[Excerpted records — start]

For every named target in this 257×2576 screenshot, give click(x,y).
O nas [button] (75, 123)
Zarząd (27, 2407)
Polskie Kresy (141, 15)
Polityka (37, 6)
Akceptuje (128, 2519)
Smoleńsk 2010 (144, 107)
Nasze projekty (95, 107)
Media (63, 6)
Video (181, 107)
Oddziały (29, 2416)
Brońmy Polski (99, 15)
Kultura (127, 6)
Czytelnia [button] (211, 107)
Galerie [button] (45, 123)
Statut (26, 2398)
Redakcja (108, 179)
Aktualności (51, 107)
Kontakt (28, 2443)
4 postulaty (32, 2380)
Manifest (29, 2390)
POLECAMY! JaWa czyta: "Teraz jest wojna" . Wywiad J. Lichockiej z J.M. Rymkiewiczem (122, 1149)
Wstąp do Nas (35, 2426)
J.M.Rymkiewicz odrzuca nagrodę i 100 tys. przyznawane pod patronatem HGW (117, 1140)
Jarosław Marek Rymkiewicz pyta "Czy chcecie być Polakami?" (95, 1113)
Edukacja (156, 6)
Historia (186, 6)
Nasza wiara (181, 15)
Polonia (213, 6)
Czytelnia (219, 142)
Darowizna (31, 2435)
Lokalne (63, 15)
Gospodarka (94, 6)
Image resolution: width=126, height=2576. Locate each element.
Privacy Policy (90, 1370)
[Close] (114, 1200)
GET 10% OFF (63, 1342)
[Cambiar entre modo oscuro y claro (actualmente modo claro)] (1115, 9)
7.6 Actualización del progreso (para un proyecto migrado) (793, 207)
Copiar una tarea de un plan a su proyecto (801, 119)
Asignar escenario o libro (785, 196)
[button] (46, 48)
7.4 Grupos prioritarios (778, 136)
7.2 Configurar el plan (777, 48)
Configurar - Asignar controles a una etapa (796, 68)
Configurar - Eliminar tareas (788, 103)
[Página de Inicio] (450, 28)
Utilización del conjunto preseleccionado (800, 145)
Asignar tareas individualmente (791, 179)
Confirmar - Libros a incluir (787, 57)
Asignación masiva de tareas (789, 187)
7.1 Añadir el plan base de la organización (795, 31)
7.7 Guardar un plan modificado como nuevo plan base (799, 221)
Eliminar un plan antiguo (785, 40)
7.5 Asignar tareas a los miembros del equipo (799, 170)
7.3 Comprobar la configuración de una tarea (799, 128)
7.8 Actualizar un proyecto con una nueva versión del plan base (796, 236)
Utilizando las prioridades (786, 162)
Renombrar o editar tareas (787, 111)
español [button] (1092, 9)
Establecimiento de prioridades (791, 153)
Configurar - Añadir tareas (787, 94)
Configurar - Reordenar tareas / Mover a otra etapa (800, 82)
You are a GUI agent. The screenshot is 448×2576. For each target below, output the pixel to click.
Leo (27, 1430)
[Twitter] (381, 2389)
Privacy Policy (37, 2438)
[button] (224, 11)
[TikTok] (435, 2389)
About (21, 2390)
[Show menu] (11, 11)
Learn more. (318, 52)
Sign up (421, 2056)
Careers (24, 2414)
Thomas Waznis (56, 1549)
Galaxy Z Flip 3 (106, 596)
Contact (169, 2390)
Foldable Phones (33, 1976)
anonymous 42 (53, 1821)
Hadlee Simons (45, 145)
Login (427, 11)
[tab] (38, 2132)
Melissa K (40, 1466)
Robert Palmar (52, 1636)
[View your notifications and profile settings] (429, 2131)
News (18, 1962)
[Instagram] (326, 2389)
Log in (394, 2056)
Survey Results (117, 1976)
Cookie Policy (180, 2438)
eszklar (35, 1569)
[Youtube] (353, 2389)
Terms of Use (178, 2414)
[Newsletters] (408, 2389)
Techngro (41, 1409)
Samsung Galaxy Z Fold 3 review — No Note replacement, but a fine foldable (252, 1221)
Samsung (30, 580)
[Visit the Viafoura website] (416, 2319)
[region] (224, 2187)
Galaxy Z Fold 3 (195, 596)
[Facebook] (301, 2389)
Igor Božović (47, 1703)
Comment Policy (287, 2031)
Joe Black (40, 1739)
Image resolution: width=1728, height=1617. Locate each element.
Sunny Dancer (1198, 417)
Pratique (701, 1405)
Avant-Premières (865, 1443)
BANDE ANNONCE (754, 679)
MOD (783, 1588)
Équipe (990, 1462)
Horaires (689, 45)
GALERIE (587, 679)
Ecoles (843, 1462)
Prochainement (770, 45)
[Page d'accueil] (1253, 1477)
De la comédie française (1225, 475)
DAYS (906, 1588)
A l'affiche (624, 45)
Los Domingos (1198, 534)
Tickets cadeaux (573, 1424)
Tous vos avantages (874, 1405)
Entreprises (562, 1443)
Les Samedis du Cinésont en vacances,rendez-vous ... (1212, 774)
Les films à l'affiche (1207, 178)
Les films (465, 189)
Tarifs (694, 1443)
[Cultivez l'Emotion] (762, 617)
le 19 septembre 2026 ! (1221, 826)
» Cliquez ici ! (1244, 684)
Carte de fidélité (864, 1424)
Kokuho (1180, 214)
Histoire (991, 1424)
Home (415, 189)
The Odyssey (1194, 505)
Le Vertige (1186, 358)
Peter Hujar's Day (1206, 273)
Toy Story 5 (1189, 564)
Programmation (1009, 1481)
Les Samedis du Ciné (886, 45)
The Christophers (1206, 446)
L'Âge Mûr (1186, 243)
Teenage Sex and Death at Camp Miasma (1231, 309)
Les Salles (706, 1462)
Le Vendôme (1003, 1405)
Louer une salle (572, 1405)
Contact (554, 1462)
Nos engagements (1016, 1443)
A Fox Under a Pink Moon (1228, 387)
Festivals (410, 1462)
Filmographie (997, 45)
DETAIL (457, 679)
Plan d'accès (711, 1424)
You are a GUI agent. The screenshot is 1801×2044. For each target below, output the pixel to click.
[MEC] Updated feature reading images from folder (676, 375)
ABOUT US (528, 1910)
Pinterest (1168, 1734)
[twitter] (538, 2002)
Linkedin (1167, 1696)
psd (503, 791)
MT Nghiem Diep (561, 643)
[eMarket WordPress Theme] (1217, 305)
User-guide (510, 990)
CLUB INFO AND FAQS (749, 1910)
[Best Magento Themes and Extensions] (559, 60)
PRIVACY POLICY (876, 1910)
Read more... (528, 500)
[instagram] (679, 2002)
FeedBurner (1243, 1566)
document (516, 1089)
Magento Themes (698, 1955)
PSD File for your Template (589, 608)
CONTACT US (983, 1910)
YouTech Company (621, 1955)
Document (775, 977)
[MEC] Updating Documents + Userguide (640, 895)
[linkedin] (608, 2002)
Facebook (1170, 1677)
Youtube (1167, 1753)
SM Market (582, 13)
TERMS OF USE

[Excerpted records — finish]

- **Directions**: Go through the listing and work out how many lines include the string "below". Give only the number.

- **Your solution**: 2